C.  Fund specific teacher needs to support teachers in their unique opportunity to instill lifelong health and fitness habits in students through nutritional education, gym activities, yoga and even purposeful play at recess. Many schools lack the basic equipment needed to bring these initiatives to life. Sometimes simple things like balls, books and juggling kits, and even heart rate monitors, are things that would greatly assist teachers in helping their students learn about staying fit and healthy.

D.  Fund a community facilitator. The most successful physical education programs incorporate community involvement. The first step in enlisting community involvement is getting key decision makers and leaders in the same room and sometimes that simply requires a little bit of funding to pay for a professional to facilitate and convene the key players (community leaders, school leaders, parent leaders, funders) to bring a school-based program to an entire community.
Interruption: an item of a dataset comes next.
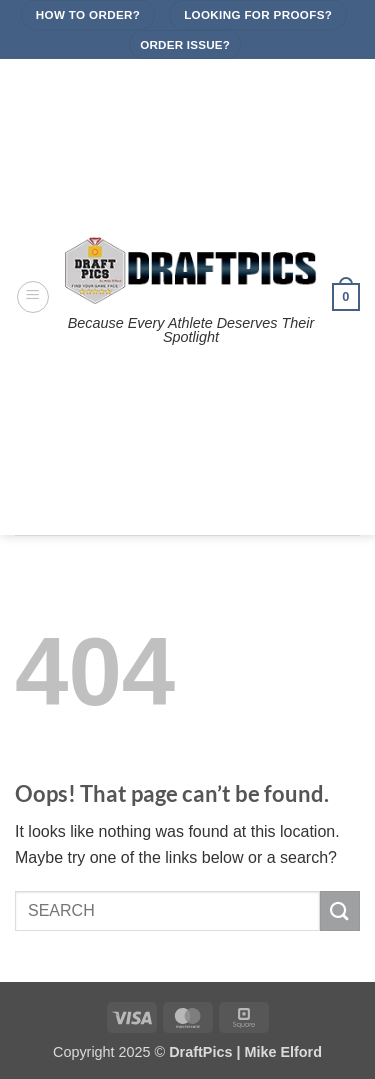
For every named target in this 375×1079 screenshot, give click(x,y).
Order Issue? (185, 44)
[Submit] (340, 910)
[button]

E.  Fund outdoor playgrounds, especially providing access to children for whom playgrounds typically are not built. Playgrounds are usually designed for young, healthy kids. Only rarely are parks and playgrounds designed to serve the entire community, in every neighborhood, for children of all ages, demographics and abilities.

F. Support rural and disadvantaged communities’ access to digital healthcare tools by reaching families through the children. Web sites with personal databases, smartphone and Twitter apps for logging diet and exercise routines, pedometers, accelerometers and heart-rate monitors are often not available in rural settings because of the lack of access to technology. Rural and low income usage of the Internet is lower compared to urban and higher income usage. The digital divide is impacting healthcare. Teaching children to use the technology at an early age will pay dividends in the future.